Unless there is an electoral miracle in Georgia with two Democratic candidates winning senate seats, it is unlikely that the new president will be able to have significant new legislation endorsed by a Republican-controlled senate. The wins will be pragmatic ones, bi-partisan packages that Biden with his long legislative experience is suited to achieve. Of course, with the pandemic to wind-down and an economic depression to reverse the everyday work of government will have serious challenges to meet.
Both parties will face questions related to their identity. Will the Republican Party remain Trump’s party, or will it carve out a new identity for itself? Even without Trump, can it wean itself from a win-at-any-cost ethos that has deprived it of any real interest in governing to a renewed civic-mindedness, once associated with Middle America. The Democratic Left has to face the bad news that in the suburbs and the countryside the Trump campaign had succeeded in painting their preferred policies (the Green New Deal, the public option in healthcare, free college education) as extremist “socialism.” On the other side, some of their most effective campaigners were Trump-No-More Republicans like Steve Schmidt and the members of the Lincoln Project. Furthermore, commentators’ projections of a major political realignment, with African-Americans and Latinos bolstering the party’s numbers well into the future, seems to be exaggerated. The majority of both groups vote Democratic, but not in reliably large numbers, and significant minorities of both groups vote Republican.

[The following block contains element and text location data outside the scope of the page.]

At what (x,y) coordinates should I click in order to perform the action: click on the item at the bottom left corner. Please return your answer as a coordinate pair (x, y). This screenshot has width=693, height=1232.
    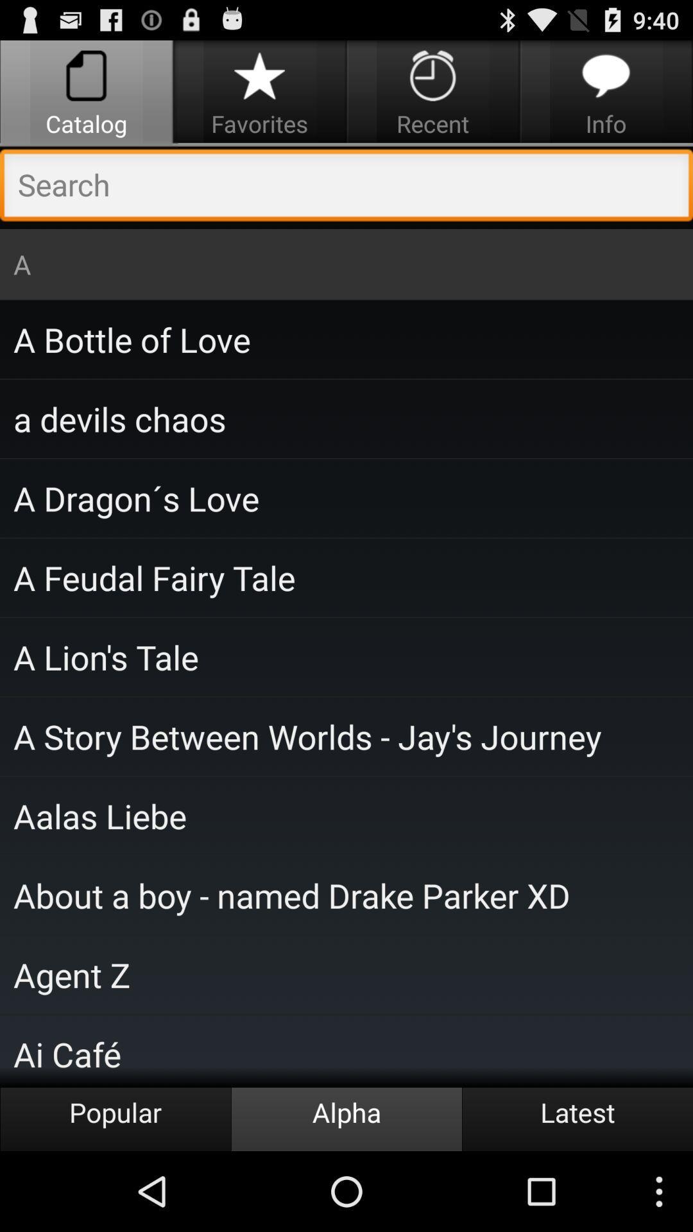
    Looking at the image, I should click on (115, 1118).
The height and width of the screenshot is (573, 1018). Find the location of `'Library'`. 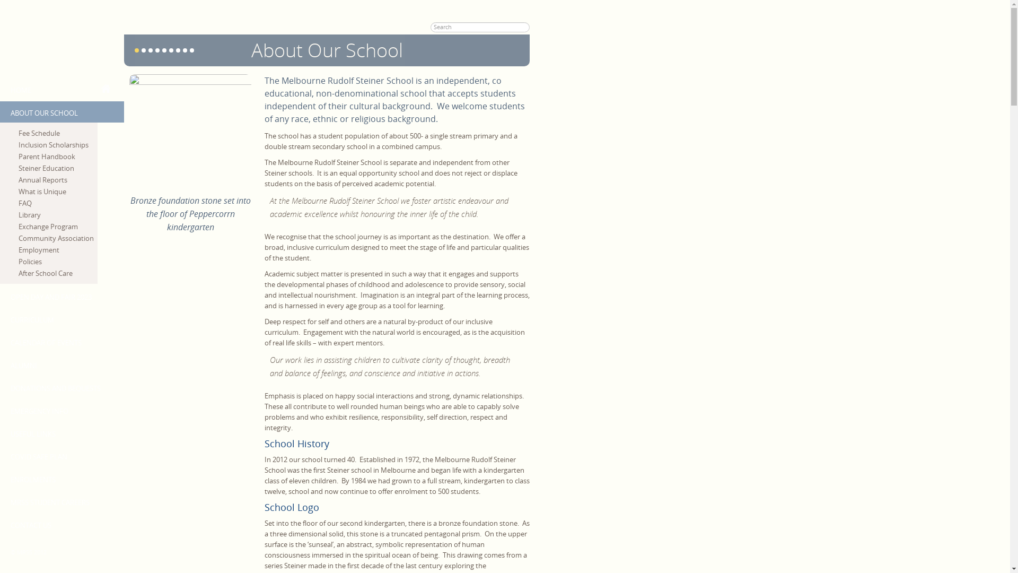

'Library' is located at coordinates (18, 215).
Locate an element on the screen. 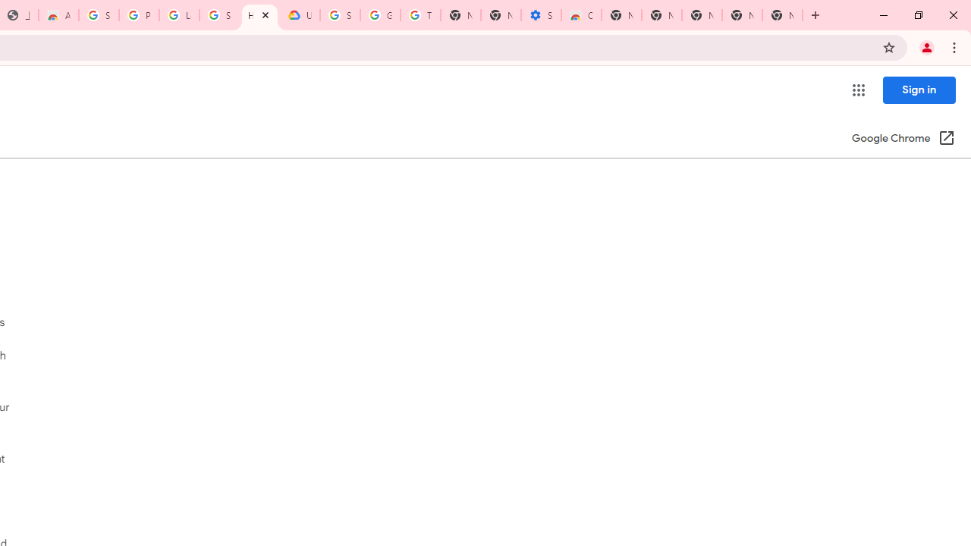  'Turn cookies on or off - Computer - Google Account Help' is located at coordinates (420, 15).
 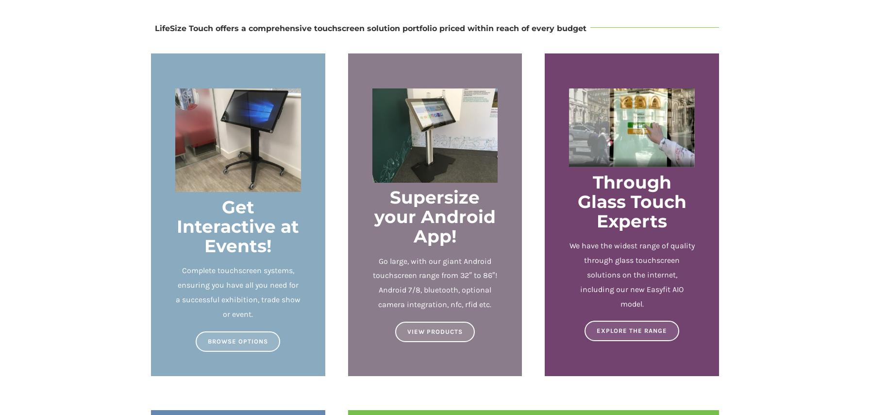 I want to click on 'BROWSE OPTIONS', so click(x=238, y=340).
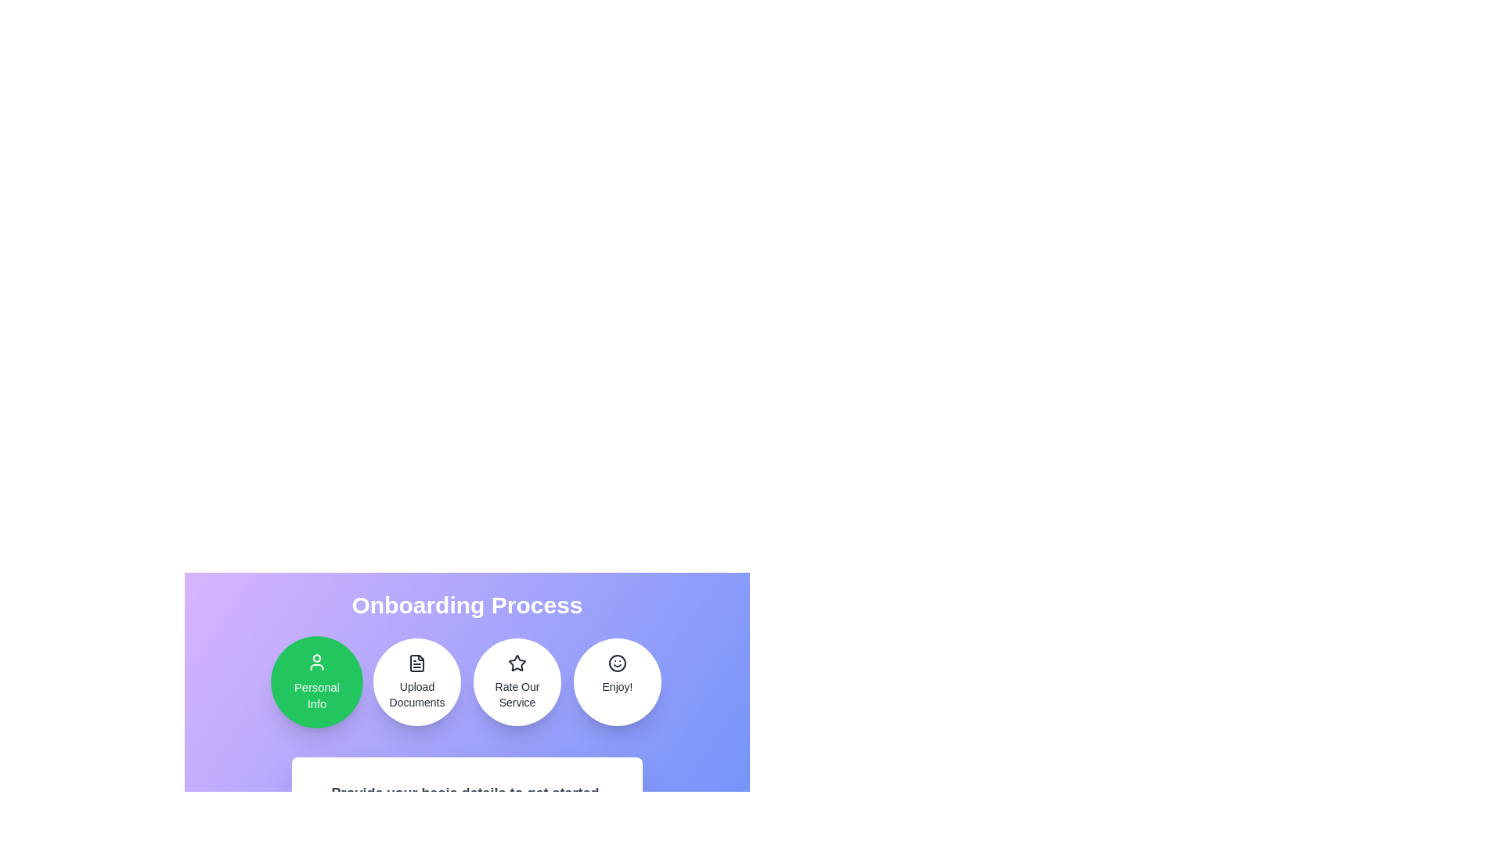 Image resolution: width=1503 pixels, height=845 pixels. What do you see at coordinates (416, 681) in the screenshot?
I see `the onboarding step Upload Documents by clicking on its corresponding icon` at bounding box center [416, 681].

Beyond partisan identities, a great gulf of incomprehension divides the American public. Some of it is tribal, with political identities taking on a quasi-religious quality, allowing many to dismiss those on the other side as evil and dangerous. One commentator has proposed that it is no longer appropriate to identify conservative Evangelicals as “evangelical” or the Christian right as “Christian,” because the religious identity of many has been swallowed up by their political allegiances. Religious nationalism has come out of the shadows as a self-confident political force untrammeled by church structures or the demands of religious orthodoxy, to the detriment of both political and religious life. Healing America promises to be an ever more difficult challenge for politically engaged believers, like Catholic Biden.
A democracy, if you can keep it
Americans did not always think of their government as a democracy. Queried by the wife of Philadelphia’s mayor, Elizabeth Willing Powel, about what the outcome of the Constitutional Convention in 1787 had been, Benjamin Franklin is reported to have replied, “A republic, if you can keep it.” Franklin and the other framers, schooled in ancient history, were apprehensive of popular democracy, and they designed the constitution with a variety of checks against the assertion of popular power. A more favorable view of democracy came with the electoral reforms of the Progressive Era (1890s-1920s)—primary elections, referenda, recall, the direct election of senators, and women’s suffrage—that rolled back the constraints of the republican model for a more democratic one. Two World Wars fought “in defense of democracy” fostered in the public mind the conviction that the United States of America is a democracy.
To a great extent the popular passions the founders and the ancients they read both feared have brought the United States to a moment of crisis. To this point, neither the constitutional restraints, nor the virtues of today’s elites have been able to stay the dismantling of the American Experiment. Whether a republic or a democracy, the question is, will the American public continue to support it?
 G. Sale, “Le elezioni presidenziali nella Costituzione degli Stati Uniti”, in Civ. Catt. 2020 IV 140-154.
 Cf. G. Sale, “Le elezioni del 46° Presidente degli Stati Uniti”, in Civ. Catt. 2020 IV 368-383.